Al-Sadr's criticism...
Al-Sadr's criticism, however, is addressed mainly to Kant's denial of the possibility of metaphysics. According to Kant, there can be no synthetic judgements relating to metaphysics. Empirical synthetic judgements, like that of the sciences, involve mind's formal modes and categories: space and time and the categories of quantity, quality, relation and modality. These finite categories apply to sense-experience and phenomena, not to things-in-themselves, the noumenal.
God, soul, and the noumenal world lie beyond experience, and hence there can be no empirical synthetic judgements about them. Also, since the noumenal world transcends mind's a priori concepts, a priori synthetic judgements, like that of logic and mathematics, which are purely formal and empty of content, cannot pertain to metaphysics. Accordingly there is no room in metaphysics for anything but analytic judgements, which do not constitute any real knowledge at all.
Al-Sadr, it seems, does not notice that Kant has built the realm of the mind and experience into an almost autonomous and self-contained world by itself (almost, we said, allowing for Kant's inconsequential belief in the unknowable things-in-themselves, which cause sensations). This is shown by the 'two basic errors' in Kant's theory that he points out.
Firstly, he points out, Kant considers mathematical science to 'produce' mathematical truths and principles, which are above error and contradiction, whereas every realistic philosophy must recognize that science does not 'produce' or 'create' truths. Science is revelatory of what transcends the limits of mind. The propositions of mathematics reflect an objective reality and are, in this sense, similar to the laws of natural science.
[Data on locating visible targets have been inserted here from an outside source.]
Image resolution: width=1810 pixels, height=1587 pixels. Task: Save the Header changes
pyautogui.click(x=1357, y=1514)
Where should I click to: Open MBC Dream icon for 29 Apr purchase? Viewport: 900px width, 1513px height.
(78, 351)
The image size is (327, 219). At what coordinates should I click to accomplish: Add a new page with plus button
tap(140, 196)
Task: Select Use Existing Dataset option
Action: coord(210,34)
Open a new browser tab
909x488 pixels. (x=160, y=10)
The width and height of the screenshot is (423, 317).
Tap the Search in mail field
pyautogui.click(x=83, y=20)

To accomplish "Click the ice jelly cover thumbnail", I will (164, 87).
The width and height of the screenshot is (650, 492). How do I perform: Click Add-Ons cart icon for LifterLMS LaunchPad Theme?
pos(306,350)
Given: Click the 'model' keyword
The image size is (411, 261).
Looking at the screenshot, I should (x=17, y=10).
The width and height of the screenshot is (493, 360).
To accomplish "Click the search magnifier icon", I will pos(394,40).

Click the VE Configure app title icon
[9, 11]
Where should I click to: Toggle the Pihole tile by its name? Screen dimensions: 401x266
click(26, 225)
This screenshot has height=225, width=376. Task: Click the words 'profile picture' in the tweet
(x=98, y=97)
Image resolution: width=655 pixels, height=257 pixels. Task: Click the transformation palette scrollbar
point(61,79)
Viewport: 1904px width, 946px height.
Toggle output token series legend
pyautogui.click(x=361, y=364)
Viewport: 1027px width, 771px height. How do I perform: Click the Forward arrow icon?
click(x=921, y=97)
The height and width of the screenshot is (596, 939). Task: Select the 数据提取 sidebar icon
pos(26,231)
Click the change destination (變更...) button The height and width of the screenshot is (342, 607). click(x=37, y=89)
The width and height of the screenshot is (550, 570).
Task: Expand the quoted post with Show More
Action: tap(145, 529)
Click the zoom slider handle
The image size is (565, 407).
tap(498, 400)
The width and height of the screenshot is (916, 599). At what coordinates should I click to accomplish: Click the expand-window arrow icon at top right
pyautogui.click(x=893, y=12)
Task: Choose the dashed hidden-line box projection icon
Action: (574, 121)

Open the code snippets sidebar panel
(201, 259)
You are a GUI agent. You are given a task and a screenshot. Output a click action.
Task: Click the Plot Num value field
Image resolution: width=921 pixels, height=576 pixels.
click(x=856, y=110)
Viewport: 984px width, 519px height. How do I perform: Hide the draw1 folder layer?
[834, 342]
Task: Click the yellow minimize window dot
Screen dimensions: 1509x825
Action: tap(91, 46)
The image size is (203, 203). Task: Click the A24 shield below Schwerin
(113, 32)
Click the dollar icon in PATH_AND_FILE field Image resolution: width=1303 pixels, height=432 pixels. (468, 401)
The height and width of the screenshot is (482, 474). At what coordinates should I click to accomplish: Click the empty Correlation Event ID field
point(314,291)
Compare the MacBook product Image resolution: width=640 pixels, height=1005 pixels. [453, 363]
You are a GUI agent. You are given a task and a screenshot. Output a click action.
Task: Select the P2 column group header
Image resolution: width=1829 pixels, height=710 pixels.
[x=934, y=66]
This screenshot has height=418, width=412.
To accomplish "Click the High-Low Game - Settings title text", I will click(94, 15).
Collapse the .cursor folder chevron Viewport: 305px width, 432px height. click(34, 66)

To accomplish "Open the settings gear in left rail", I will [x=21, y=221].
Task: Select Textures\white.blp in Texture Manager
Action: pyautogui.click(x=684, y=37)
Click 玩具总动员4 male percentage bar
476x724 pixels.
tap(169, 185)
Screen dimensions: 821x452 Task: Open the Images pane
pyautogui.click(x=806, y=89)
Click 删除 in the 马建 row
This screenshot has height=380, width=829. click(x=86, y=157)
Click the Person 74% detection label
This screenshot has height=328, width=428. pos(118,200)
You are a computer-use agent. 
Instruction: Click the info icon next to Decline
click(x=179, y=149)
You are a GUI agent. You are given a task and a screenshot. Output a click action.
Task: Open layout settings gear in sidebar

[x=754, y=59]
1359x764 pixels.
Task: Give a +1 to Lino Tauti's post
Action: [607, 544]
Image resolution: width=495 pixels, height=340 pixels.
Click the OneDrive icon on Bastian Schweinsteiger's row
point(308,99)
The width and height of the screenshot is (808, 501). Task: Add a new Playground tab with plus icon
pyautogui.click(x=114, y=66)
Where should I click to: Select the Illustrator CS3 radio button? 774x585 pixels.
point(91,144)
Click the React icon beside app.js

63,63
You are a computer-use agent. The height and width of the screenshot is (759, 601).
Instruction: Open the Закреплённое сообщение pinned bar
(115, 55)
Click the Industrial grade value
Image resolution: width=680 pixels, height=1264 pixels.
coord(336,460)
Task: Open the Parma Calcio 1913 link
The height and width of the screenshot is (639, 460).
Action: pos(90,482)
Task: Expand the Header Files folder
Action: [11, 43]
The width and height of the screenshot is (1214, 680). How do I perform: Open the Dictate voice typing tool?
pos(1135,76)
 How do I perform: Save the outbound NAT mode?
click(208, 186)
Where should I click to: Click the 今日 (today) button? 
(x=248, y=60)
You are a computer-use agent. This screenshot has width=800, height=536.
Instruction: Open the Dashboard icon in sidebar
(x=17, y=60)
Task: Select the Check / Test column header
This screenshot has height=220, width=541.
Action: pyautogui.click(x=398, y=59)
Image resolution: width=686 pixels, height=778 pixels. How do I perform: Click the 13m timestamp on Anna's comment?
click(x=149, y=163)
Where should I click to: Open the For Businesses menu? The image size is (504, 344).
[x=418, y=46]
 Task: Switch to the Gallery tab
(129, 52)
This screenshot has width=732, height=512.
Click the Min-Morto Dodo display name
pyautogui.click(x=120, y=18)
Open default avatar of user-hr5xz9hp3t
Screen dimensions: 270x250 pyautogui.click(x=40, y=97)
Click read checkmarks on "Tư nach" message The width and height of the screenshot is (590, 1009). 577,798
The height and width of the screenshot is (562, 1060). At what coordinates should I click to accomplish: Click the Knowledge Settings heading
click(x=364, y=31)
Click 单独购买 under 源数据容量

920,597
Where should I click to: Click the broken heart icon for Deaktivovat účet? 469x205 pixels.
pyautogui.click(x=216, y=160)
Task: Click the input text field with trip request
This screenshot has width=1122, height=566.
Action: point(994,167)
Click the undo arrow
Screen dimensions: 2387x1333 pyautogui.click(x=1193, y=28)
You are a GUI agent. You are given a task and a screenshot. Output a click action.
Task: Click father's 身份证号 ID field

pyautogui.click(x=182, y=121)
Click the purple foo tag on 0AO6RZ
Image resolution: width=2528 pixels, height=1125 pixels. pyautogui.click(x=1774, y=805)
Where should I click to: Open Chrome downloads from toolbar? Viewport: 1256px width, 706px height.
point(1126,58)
Secondly, "Kant considers the laws that have their foundation in the human mind as laws of the mind, and not scientific reflections of the objective laws that govern and regulate the world as a whole. They are nothing but relations present in the mind naturally, and used by the mind to organize its empirical knowledge." Such a position, al-Sadr says, leads to idealism, "for if the primary knowledge in the mind'.
Is nothing but dependent relations awaiting a subject in which to appear, then how could we move from conception to objectivity? Further, how could- we prove the objective reality of our various sense perceptions that is, the natural phenomena whose objectivity Kant admits?" The fact is that Kant's position is already deeply steeped in idealism.